Enough of this “type II fun” business -- let’s have fun now. Despite what your adventure novels might tell you, you don’t have to suffer to enjoy the mountains this winter. There are plenty of good times to be had close to the car and far from danger.
Sure “bigger is better” and all that nonsense, but, in terms of bang for your shivering-buck, the lower peaks are where it’s at. More specifically: the famous Adirondack hiking challenges. So warm up those winter legs, and enjoy some of the best views in the Adirondacks without dragging those pesky snowshoes around the whole day.
The Tupper Lake Triad is the perfect goal to work on your winter hiking skills. Whether you’re practicing for bigger objectives in the future, or you just want to figure out if winter hiking is right for you, these three mountains are a great place to start.
Tips and tricks
Everyone needs a little help sometimes. Here are things to know before getting started:
Be bold! Start cold.
I get it. I always find it hard to pry my glutes from the warm embrace of a car’s seat heaters. That’s especially true when I know I’m going out for a chilly hike. The good news is that as you start to exercise, your body is going to warm up fast. To avoid overheating as soon as you hit the trail, don’t bundle yourself up right away. Let yourself get a little chilly to start, but leave an extra warm layer packed away in your bag for the summit and any stops along the way.
Oh gosh, cover your eyes!
It ain’t the beach, but it sure is bright! Whether you’re dealing with overcast or full sun, make sure to bring along a pair of sunglasses to protect those eyes. A fresh blanket of snow is nice to look at, but it also reflects harsh light back at our eyes. How are you supposed to enjoy those summit views when you’ve gone snowblind?
Get a grip!
Imagine your dream car. You wouldn’t risk crashing that shiny new Lexus because you didn’t put the snow tires on, would you? So, why treat yourself that way? The key to winter hiking is proper traction. When the snow is deep, it’s good to have a wide surface underneath you to avoid sinking in. For this, snowshoes or skis will be your best option. For times when there’s less, or hard packed, snow and ice, microspikes will give you the grip you need.
Let’s start it off easy. The summit of Coney Mountain offers exceptional views of the Seward and Santanoni ranges in the High Peaks to the east and the entirety of Tupper Lake straight ahead. At 1.1 miles, this trail is just right for getting used to hiking in the snow.

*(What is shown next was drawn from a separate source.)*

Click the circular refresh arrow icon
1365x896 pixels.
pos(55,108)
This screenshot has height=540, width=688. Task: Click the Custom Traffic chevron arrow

At 1.7 miles, Goodman Mountain is the longest of the Tupper Lake Triad, but its gentle pitch makes it feel more attainable. The trail sweeps around the backside of the mountain, avoiding any steep slopes. This winding trail is well defined, so you’ll have no trouble if you’re the first to get out there after a fresh dose of snow. The summit provides gorgeous views all around. Most notably, a clear day lets you see back across to Coney Mountain. If you’re following the list, you’ll be able to look across the valley to where you stood on the first of the Triad.
At only one mile long, it may surprise you that this trail gains around 750-feet in elevation! If you’ve followed the list, this peak will be a great way to cap off the Tupper Lake Triad challenge. End off with a stunning view from one of just two fire towers in St. Lawrence County. The toughest of the three mountains, Mount Arab will be well worth your effort.
Grab a patch
After you’ve put in the work, make sure to share your success by applying for the challenge’s patch! Put this on your jacket, pack, or anywhere else to show off that you had what it takes. If you’re looking for more, come back when the snow is gone, and get the summer challenge patch to match!
No need to be too humble. Bask in your own glory a bit before you rush on to the next challenge. Take the time to sit back and relax, and indulge with a beer from Raquette River Brewing or a victory treat from Washboard Donut Shop.